Moving along to rigs it’s fair to say that there is little need for anything particularly fancy, particularly as eels are extremely strong fish that will very quickly find the inadequacy in any set up. Therefore I tend to try and keep my rigs as straightforward as possible. My rigs are based upon a simple, free running set up. To that end I use a simple fox leger stem with a 2-4oz lead upon it so that the lead doesn’t shift upon the take and a hooklength of either multi-strand wire or Kevlar catfish braid of about 12-18 inches. The wire trace I will use when using deadbaits or deadbait sections just in case a pike should happen along and would be around 30lb breaking strain tipped by a size 4 single hook in a strong, forged pattern such as a carp hook. For worms I tend not to use the wire, in case some other species should take an interest. Instead I use Kevlar catfish braid sold by catfish pro tackle in 40lb breaking strain. This braid is strong enough to resist the eel’s Velcro like teeth, and is very strong as of course it was developed with cats in mind, again tipped by a strong size 4 hook.
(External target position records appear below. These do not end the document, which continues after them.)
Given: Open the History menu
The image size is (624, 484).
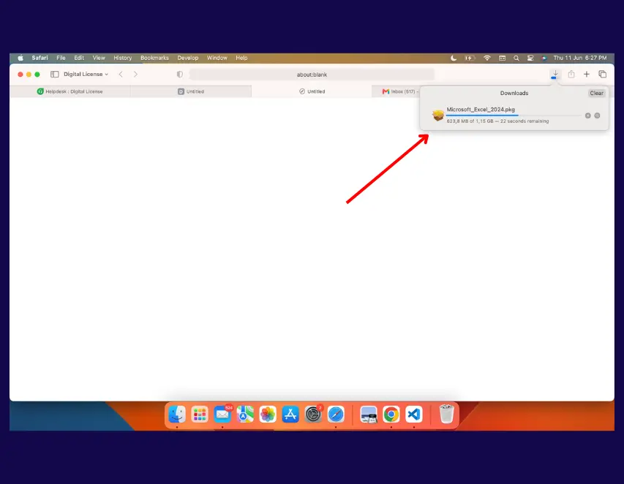Looking at the screenshot, I should 123,58.
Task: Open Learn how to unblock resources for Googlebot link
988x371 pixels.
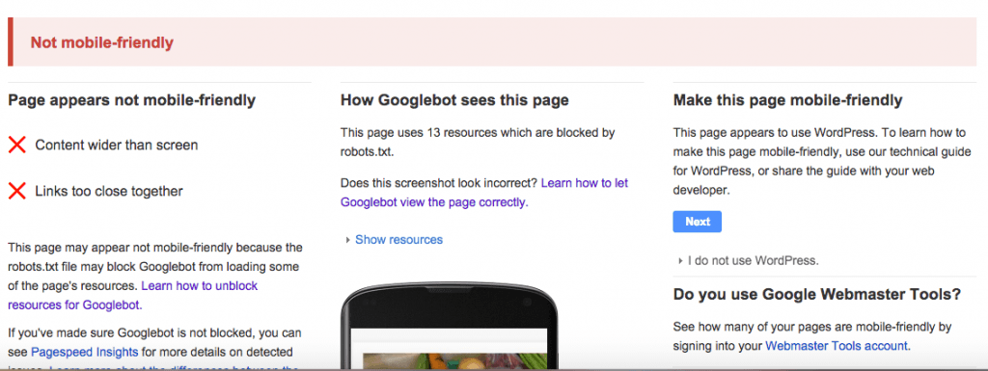Action: click(133, 296)
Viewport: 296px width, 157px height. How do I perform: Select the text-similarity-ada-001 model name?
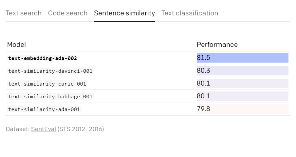click(44, 109)
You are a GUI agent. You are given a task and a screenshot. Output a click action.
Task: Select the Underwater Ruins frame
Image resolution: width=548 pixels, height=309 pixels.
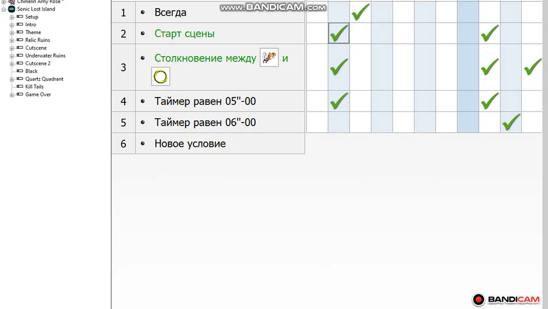(x=45, y=55)
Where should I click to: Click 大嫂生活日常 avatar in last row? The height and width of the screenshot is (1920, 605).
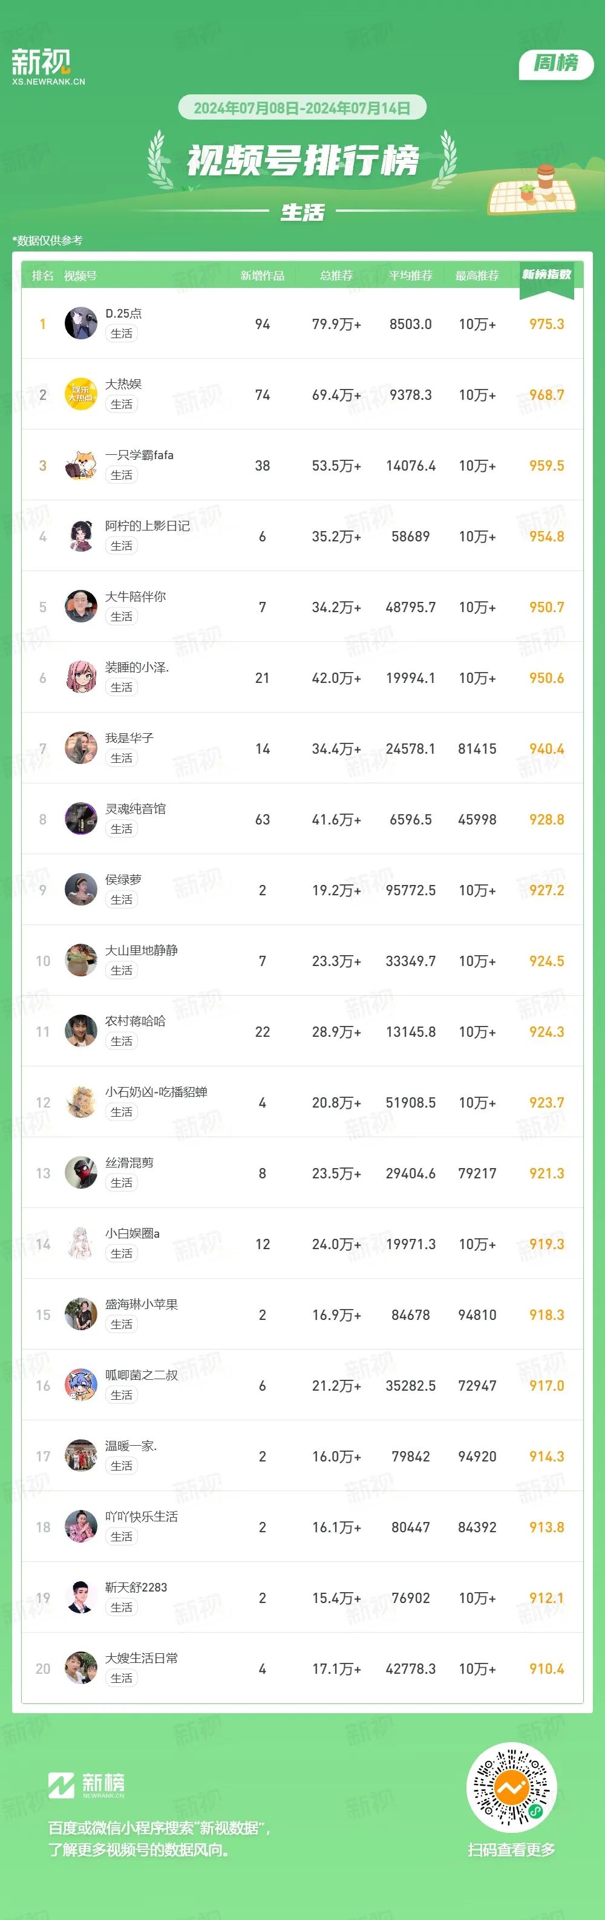click(x=81, y=1669)
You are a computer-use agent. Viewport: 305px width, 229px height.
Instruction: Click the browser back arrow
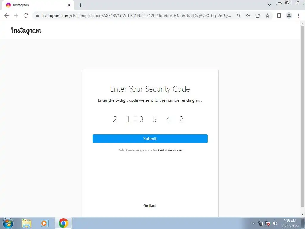point(7,16)
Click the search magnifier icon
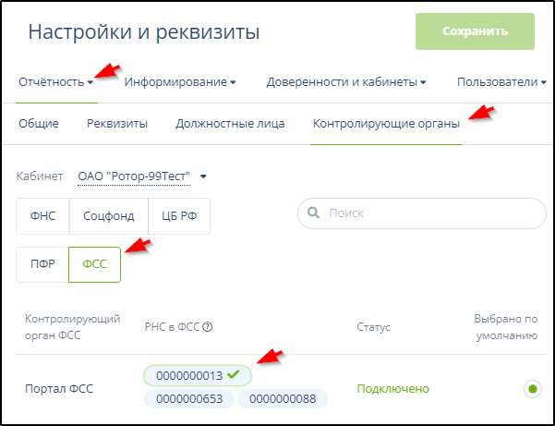The width and height of the screenshot is (555, 426). point(314,213)
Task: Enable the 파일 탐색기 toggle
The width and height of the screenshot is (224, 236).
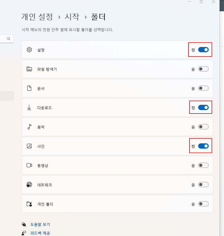Action: [203, 69]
Of course a simple rig that’s trouble free can be let down if you don’t get your indication set up spot on. To that end I use a reliable front alarm such as the RX fox alarms on the vibration mode, coupled with either pike drop off bobbins or lightweight front bobbins. However I would quantify that by saying that really you want a resistance free indicator set up, so bobbins will need to be fished on a long drop, otherwise the eel will tend to drop the bait when it comes into contact with the baitrunner. There is an indicator system available called the rollover indicator system that is perfect for eels as it releases upon a take very easily and an open bail arm can be employed, but personally I found them a bit fiddly in use, so I use drop offs.

Finally tackle wise we should look at rods and reels. Pretty much any reel that will hold 150 yards of 15-20lb line will do for eels as we will not be using the baitrunner facility. Rods though are a little more important. As I mentioned earlier eels are a very strong fish, that also have the ability to be able to swim backwards and because of this a battle with a good eel can be very much like a tug of war. Personally I prefer to use a pike rod in the 3lb test curve area. I prefer pike rods to carp type rods as carp rods tend to be faster tapers and very stiff compared to a pike rod and this bend allows you to put more pressure on the eel and enjoy the fight.

Finally a word about handling eels. This is probably the aspect that worries anglers more than any with eel fishing. In reality though bigger eels are not the pain that smaller ones can be. Once you have landed your eel and laid it on your mat then cover its eyes with the netting and gently flip it onto its back. Once this is done gently run your fingers down the length of the eel’s body on both sides and eventually the eel will go limp and just lay there. In fact eels will stay that way until you uncover its eyes whereupon it will slowly come back to life. If needs be then just repeat the procedure and taking that snap won’t be the problem that you think!

Eels are pretty much the last of the undiscovered or pioneering fish in this country and despite the problems they can still be found pretty much anywhere and in any part of the country. Maybe this summer it might be worth taking a change and having a go for the last great challenge?